Collection entries:
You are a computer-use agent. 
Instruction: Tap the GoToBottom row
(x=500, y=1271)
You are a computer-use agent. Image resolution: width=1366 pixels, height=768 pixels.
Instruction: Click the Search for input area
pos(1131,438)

Aim of the task: Could you output all of the records above exactly as given?

The completed task:
You are a computer-use agent. 
Instruction: Tap the GoToBottom row
(x=500, y=1271)
You are a computer-use agent. Image resolution: width=1366 pixels, height=768 pixels.
Instruction: Click the Search for input area
pos(1131,438)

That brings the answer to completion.